┌────────

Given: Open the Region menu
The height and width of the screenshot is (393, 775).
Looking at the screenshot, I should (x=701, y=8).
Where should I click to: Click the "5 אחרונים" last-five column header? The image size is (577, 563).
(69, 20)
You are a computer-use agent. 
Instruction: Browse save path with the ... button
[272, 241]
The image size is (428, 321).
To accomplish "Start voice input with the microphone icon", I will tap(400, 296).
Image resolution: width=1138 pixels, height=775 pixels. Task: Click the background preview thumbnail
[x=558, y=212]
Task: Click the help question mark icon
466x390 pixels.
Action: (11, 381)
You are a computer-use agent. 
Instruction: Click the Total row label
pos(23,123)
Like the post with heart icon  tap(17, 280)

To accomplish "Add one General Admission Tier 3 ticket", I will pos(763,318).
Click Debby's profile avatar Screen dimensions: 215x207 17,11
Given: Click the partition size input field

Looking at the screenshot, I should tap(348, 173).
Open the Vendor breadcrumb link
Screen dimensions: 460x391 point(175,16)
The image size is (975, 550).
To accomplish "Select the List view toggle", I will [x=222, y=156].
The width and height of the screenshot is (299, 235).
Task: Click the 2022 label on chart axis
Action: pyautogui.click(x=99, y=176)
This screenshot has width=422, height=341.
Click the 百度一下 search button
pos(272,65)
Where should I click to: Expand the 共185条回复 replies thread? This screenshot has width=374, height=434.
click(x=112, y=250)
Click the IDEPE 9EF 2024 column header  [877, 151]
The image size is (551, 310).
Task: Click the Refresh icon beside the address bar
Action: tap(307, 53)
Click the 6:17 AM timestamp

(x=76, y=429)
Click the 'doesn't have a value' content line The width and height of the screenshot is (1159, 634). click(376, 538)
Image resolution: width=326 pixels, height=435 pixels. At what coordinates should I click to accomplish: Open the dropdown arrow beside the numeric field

└────────

§ **Your task**: Find the line with "Click Debby's profile" in the data above. Restate it and all later lines word for word, ending with the last line.

§ **Exercise result**:
Click Debby's profile avatar Screen dimensions: 215x207 17,11
Given: Click the partition size input field

Looking at the screenshot, I should tap(348, 173).
Open the Vendor breadcrumb link
Screen dimensions: 460x391 point(175,16)
The image size is (975, 550).
To accomplish "Select the List view toggle", I will [x=222, y=156].
The width and height of the screenshot is (299, 235).
Task: Click the 2022 label on chart axis
Action: pyautogui.click(x=99, y=176)
This screenshot has width=422, height=341.
Click the 百度一下 search button
pos(272,65)
Where should I click to: Expand the 共185条回复 replies thread? This screenshot has width=374, height=434.
click(x=112, y=250)
Click the IDEPE 9EF 2024 column header  [877, 151]
The image size is (551, 310).
Task: Click the Refresh icon beside the address bar
Action: tap(307, 53)
Click the 6:17 AM timestamp

(x=76, y=429)
Click the 'doesn't have a value' content line The width and height of the screenshot is (1159, 634). click(376, 538)
Image resolution: width=326 pixels, height=435 pixels. At what coordinates should I click to accomplish: Open the dropdown arrow beside the numeric field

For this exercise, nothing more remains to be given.